Christopher Rice, the author of four New York Times bestselling novels by the age of thirty, returns with his first female protagonist since The Snow Garden. In The Moonlit Earth, he delivers a compelling psychological thriller about a young woman who must act to save her brother’s reputation and life when he is accused of being involved in a terrorist event.
When Megan and Cameron Reynolds’s father walked out on their mother, they forged an unbreakable bond. If their father could not be there to take care of them, they would always be there to take care of each other. But life intervenes, and siblings go separate ways . . . until something happens to reforge that bond.

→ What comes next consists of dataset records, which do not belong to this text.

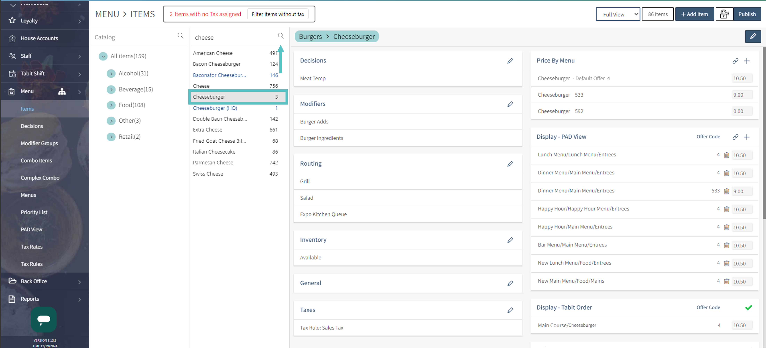Collapse the All items(159) tree node
This screenshot has width=766, height=348.
[103, 56]
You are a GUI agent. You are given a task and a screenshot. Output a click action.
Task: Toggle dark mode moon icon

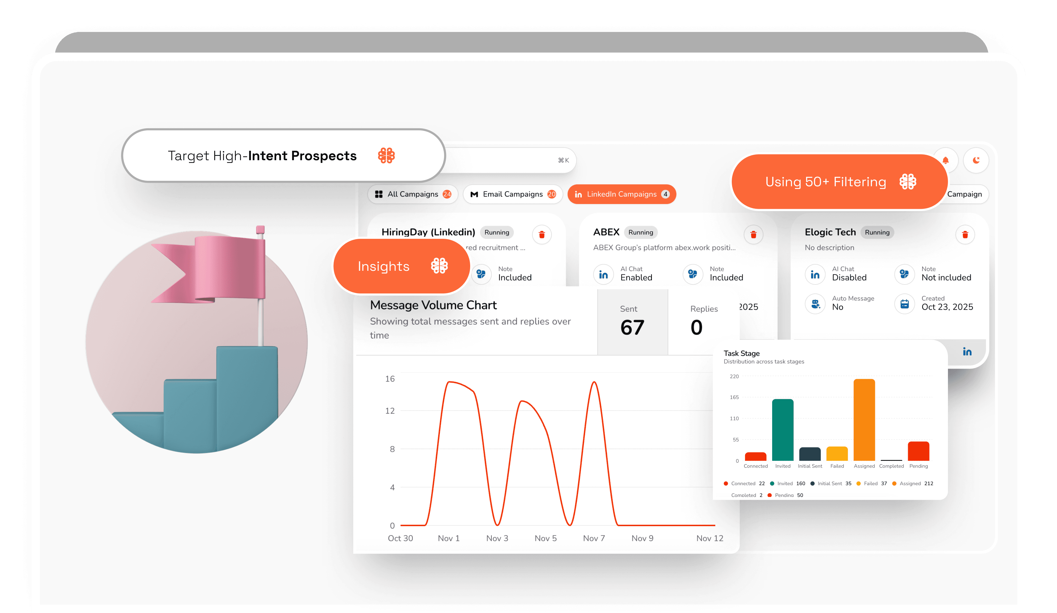click(976, 160)
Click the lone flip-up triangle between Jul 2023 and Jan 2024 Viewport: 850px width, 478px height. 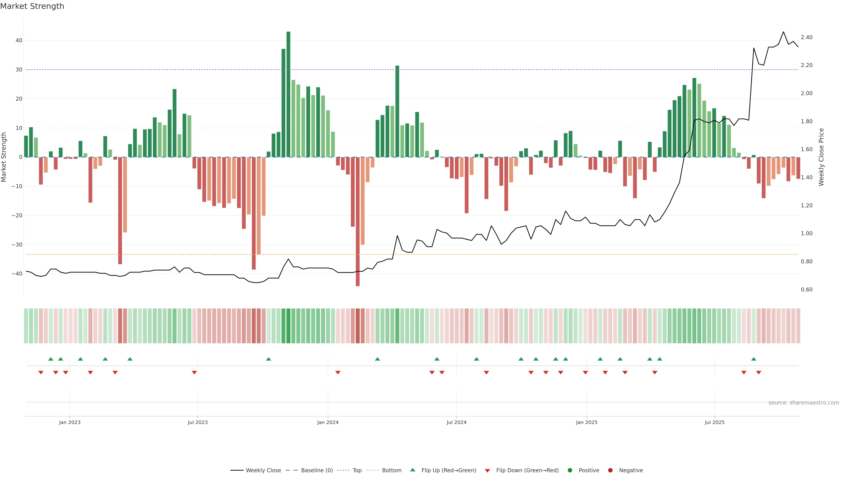(x=269, y=359)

At thirty, faced with disappointments in career and romance, Megan Reynolds returns to the safety of Cathedral Beach, the home of her mother, who lives among the wealthy with no money of her own. Cameron worries that his sister will lose herself around their mother’s frivolous life, but Megan worries more about her brother. She worries that Cameron’s care- free charm, which makes him popular in both his work as a flight attendant on a luxury airline and the West Hollywood party scene he enjoys, could lead him into danger.
When a bomb goes off in a high-end hotel in Hong Kong, security-camera footage appears on television showing two men escaping: one Middle Eastern and one American. Megan and her mother recognize the young American as Cameron—and find that he has become enmeshed with a mysterious family of wealthy Saudis.
In her desperate journey to save her brother’s life, Megan uncovers a trail of secrets and intrigue that
snakes from the decadent beaches of southern Thailand to the glass skyscrapers of Hong Kong— and finds herself part of a dark global conspiracy that involves a member of her own family.